14 F.3d 8
Danny Ray EASON, Plaintiff-Appellant,
Warden THALER, et al., Defendants-Appellees.
United States Court of Appeals,
Feb. 10, 1994.
Danny Ray Eason, pro se.
Appeal from the United States District Court for the Northern District of Texas.
Before POLITZ, Chief Judge, DAVIS and SMITH, Circuit Judges.
POLITZ, Chief Judge:
Danny Ray Eason, pro se and in forma pauperis, appeals the dismissal of his 42 U.S.C. Sec. 1983 prisoner civil rights complaint as frivolous under 28 U.S.C. Sec. 1915(d). We vacate and remand.
Eason, a prisoner of the Texas Department of Criminal Justice, alleges that following a November 1992 riot he was subjected to "lockdown" without receiving due process, denied access to a law library and, in light of his religious dietary restrictions, deprived of adequate food for 25 days.1 In dismissing the complaint as frivolous the district court concluded that security interests require deference to prison officials and that their actions in response to a disturbance rarely violate the Constitution.2 Eason timely appealed.
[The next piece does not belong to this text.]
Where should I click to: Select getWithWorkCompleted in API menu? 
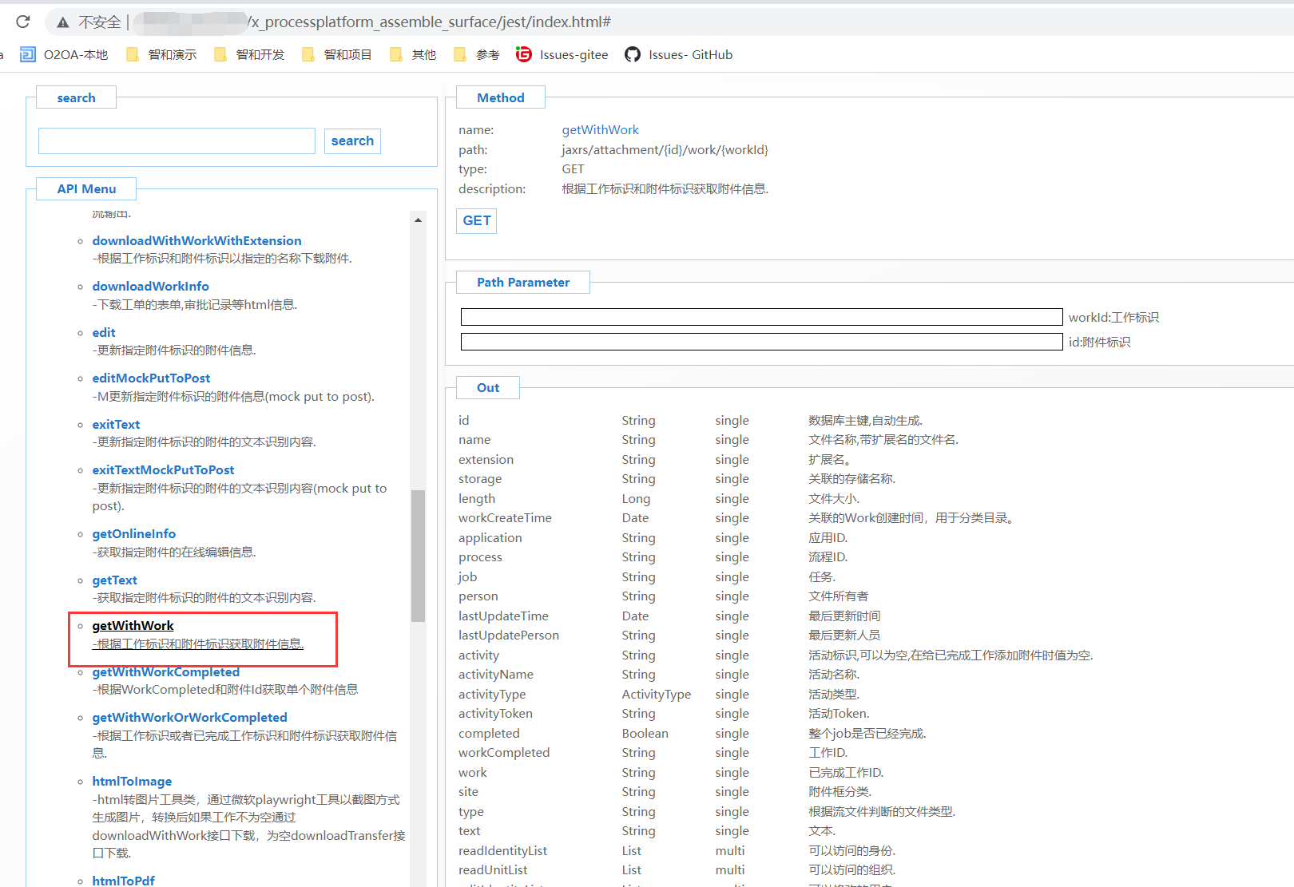click(165, 672)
An in forma pauperis complaint may be dismissed as frivolous if it lacks an arguable basis in law or fact.3 Should it appear that insufficient factual allegations might be remedied by more specific pleading, we must consider whether the district court abused its discretion by dismissing the complaint either with prejudice or without any effort to amend.4 The principal vehicles which have evolved for remedying inadequacy in prisoner pleadings are the Spears hearing and a questionnaire to "bring into focus the factual and legal bases of prisoners' claims."5 The court a quo used neither.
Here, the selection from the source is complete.